England got their Russian World Cup campaign underway with victory against Tunisia in the Volgograd Arena yesterday. Just like old times. A couple of decades ago, England began the 1998 tournament in France with a 2-0 victory over the same opponents in Marseille (an image of which is shown on the home page).
I have a cutting from that year, a smart-ass preview piece from The Guardian in a regular feature it ran in those days called ‘Pass notes’. Dated Monday June 15, it provided information about England’s opponents for the match. Under ‘Position?’ they had “North Africa, with the Med up front and the Sahara at the back”. For ‘Anyone putting in the crosses?’, it was “Not since the 14th century, when the last indigenous Christian community disappeared. We’re talking Islam right across the park.” It continued: ‘United?’ “More or less. There’s a bit of fundamental argy-bargy…but Tunisia wins the fair play award compared with its neighbours.” It then finished with reference to four England players of the day:
Shearers? Tunisia’s sheep population: 7.6 million.
Seamen? The coastline is 700 miles long and the fishing industry employs about 22,500 people.
Batty? Like I said, there’s a bit of fundamentalism but nothing like the countries on either side.
Owen? External debt is currently around $10 billion.
Overall, excellent I think, the ‘pass notes’ title having added relevance because it was discussing an upcoming football match. It was also reminiscent of a conversation I once had with a football writer in which I said of a match shown on TV the previous night: “Paul Gascoigne’s passing was awful”, to which he quickly replied: “Surely you mean his passing was tragic?”
Moving on to this year, three weeks ago Tunisia had shown something of their talents, or at least their resilience, when they came from 2-0 down to draw 2-2 in Portugal, who are the European champions, in a warm-up friendly. A week last Saturday, they played Spain, the 2010 world champions, and they only lost 1-0 to a late goal from their opponents. It was their first defeat in 10 matches. England had been warned. And they duly got a scare. Admittedly some Tunisia players seemed to think they were engaged in game of tag-wrestling but in the end England got the job done thanks to two goals from Harry Kane, from a combined total of three yards, with the winner coming in injury time.
England made it out of the group stages in 1998 but came unstuck in the last 16 in a fairly momentous match against Argentina, famous for Michael Owen’s sublime goal, David Beckham’s stupid kick/flick at Diego Simeone for which he was sent off, and the inevitability of defeat in a penalty shoot-out when the match finished 2-2 after extra time. In fact, England have lost six of their seven penalty shoot-outs since losing in the 1990 World Cup semi-finals on penalties to Germany. Their only success was in the quarter-finals of the 1996 European Championships, against Spain, before they lost in the semis to…well, Germany.

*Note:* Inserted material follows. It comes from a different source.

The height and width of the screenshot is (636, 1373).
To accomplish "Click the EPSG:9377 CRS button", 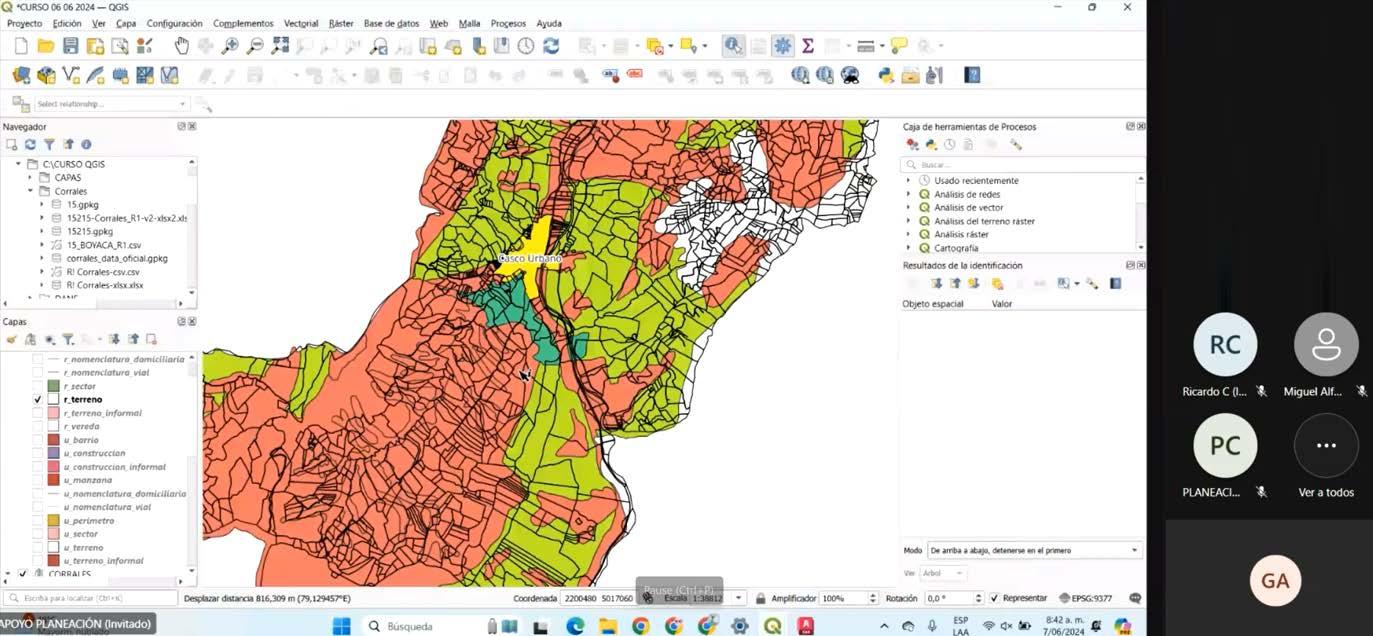I will (x=1086, y=598).
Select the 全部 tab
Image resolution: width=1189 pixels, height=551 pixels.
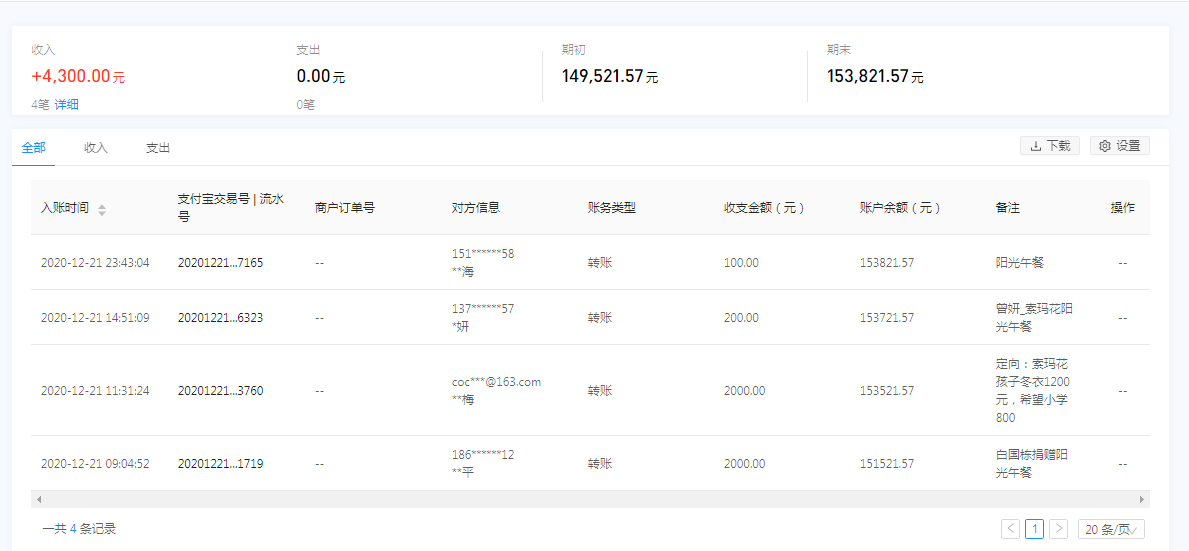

Part of the plans to make England better prepared for penalties in the knock-out stages this time – should the team emerge from the group after playing Panama and Belgium in the coming days – has been to study the routine of golfers. I think this is a smart move, albeit it will probably prove futile if/when it comes down it. The traditional comment from football insiders is that there is no point in practising penalties because you cannot replicate the pressure of the real thing on the practice pitch. But the best professional golfers spend hours practising three-foot putts just so that if/when the moment comes and it’s a matter of ‘this one for the Open’, their methodology is honed and the competitor is more inclined to trust his instincts and let technique take over. That’s the theory. However, I fear that if it comes to the crunch in the next few weeks we might find that our football team is populated with too many Doug Sanders’ and Scott Hochs. (Non-golfers should look up the 1970 Open and the 1989 Masters.)